Historically, the RNC’s sole job has been to raise money for candidates and to pass the party line down the food chain to state and local leaders. Policy has been set by the party’s congressional leaders and, when a Republican sits in the White House, by the president.

The same has been true for the Democratic National Committee.

The Bopp-Yue vanguard say they are determined to change that.

“For the past eight years, the RNC has been the political outreach of the White House,” said Arizona GOP Chairman Randy Pullen, another resolution cosponsor who led the 2006 immigration fight and who opposed Mr. Bush’s “economic policies promoting the ‘ownership society’ because they would eventually lead to the financial meltdown we are currently experiencing.”

“It is now time for the RNC to assert itself in terms of ideas and political philosophy,” Mr. Pullen added. “If we don’t do it now, when will we?”

Mr. Bopp, a social conservative who has served as counsel to pro-life groups, said, “We must stand for and publicly advocate our conservative principles as a party 24 hours a day, seven days a week, 365 days of the year.”

The RNC revolutionaries leave no doubt they mean to turn the committee into policy-producing and enforcing machine.

“In the long-run, we want to see this committee play an active philosophical-policy leadership role for the national GOP,” Mr. Yue said.

But it remains unclear whether there exist the rules or the machinery for enforcing such a resolution on Republican elected officials.

## SET PROBLEM
Name every person the passage about the RNC quotes directly.

## STORED DATA

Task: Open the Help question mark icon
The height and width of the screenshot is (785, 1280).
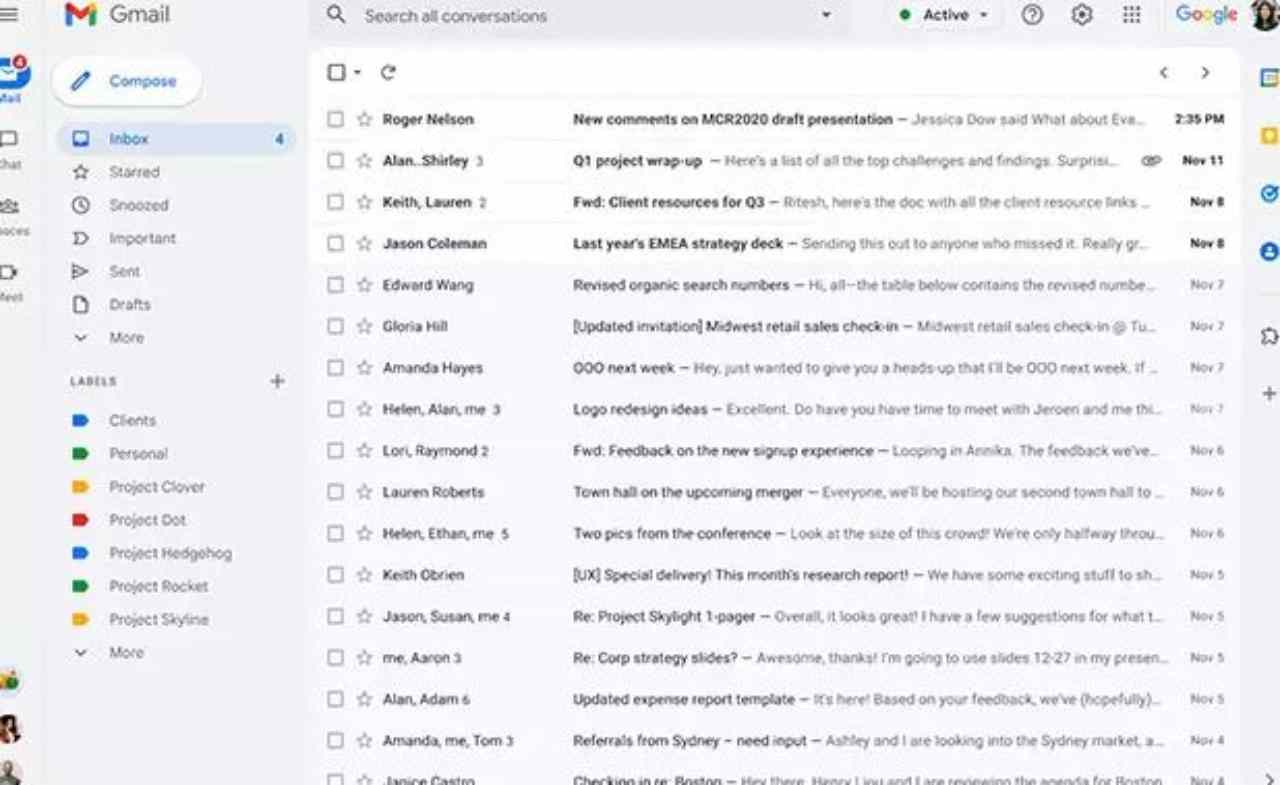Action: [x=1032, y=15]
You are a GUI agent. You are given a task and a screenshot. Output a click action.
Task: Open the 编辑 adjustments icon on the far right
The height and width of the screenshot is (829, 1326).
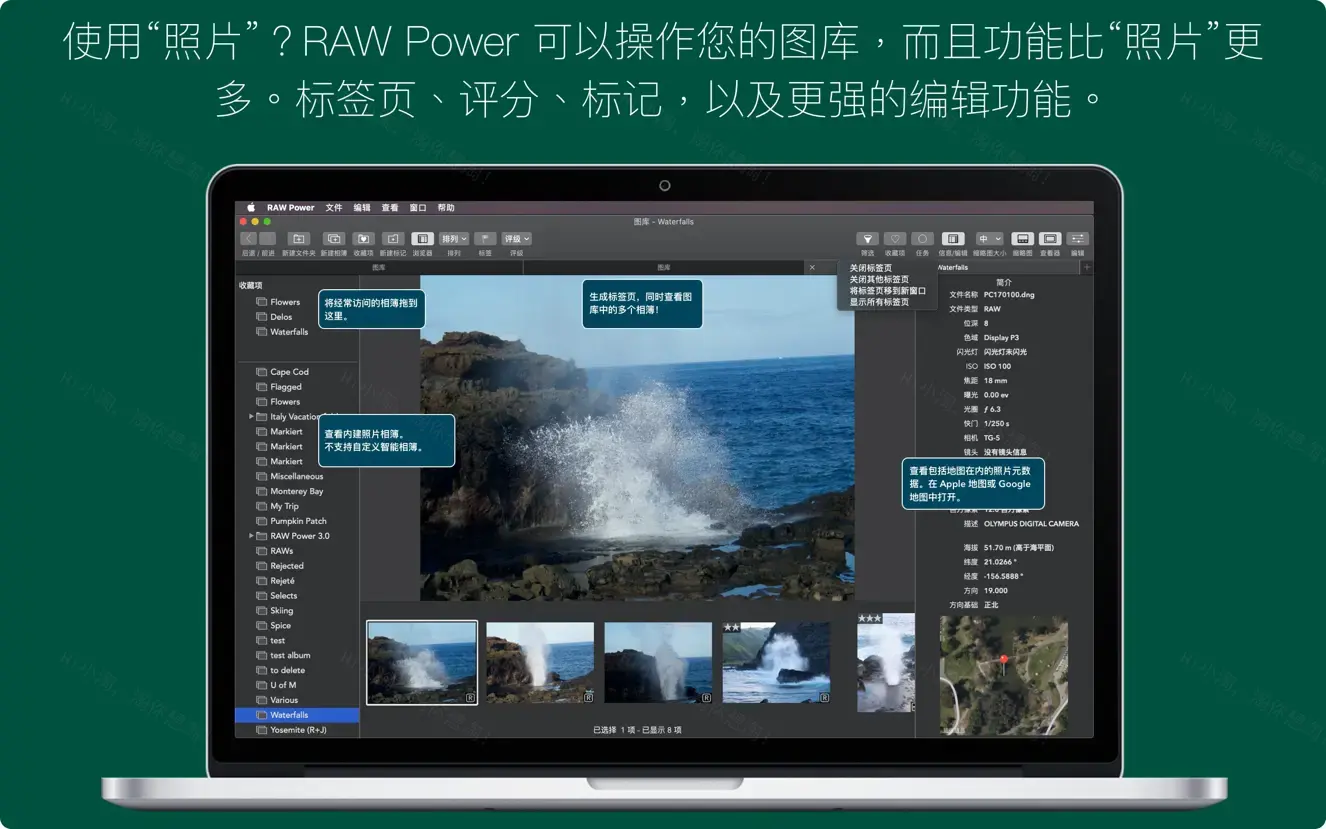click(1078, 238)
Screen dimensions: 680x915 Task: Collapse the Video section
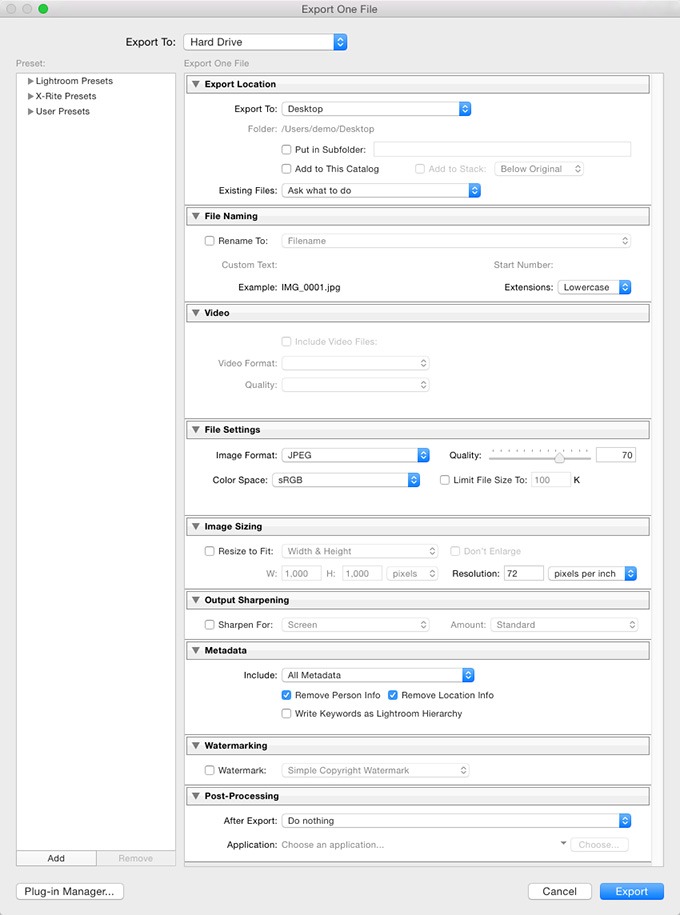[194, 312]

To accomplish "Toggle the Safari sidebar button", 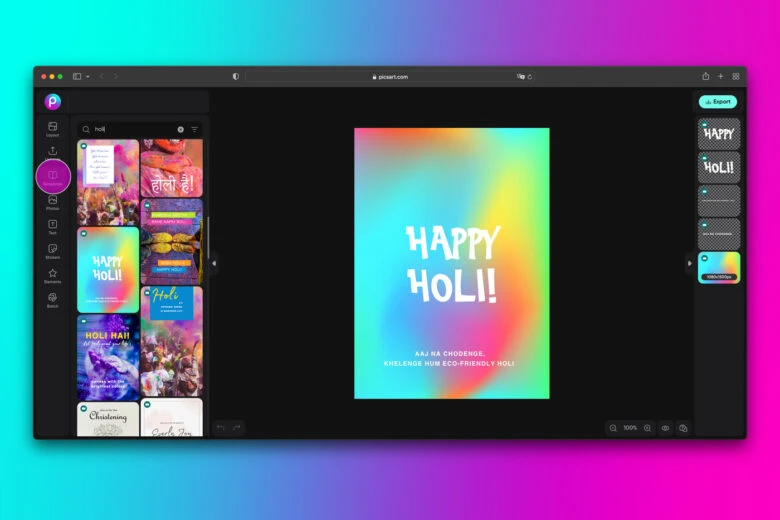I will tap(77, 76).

## SOLVED PROBLEM
Randy Pullen, Mr. Bopp, and Mr. Yue.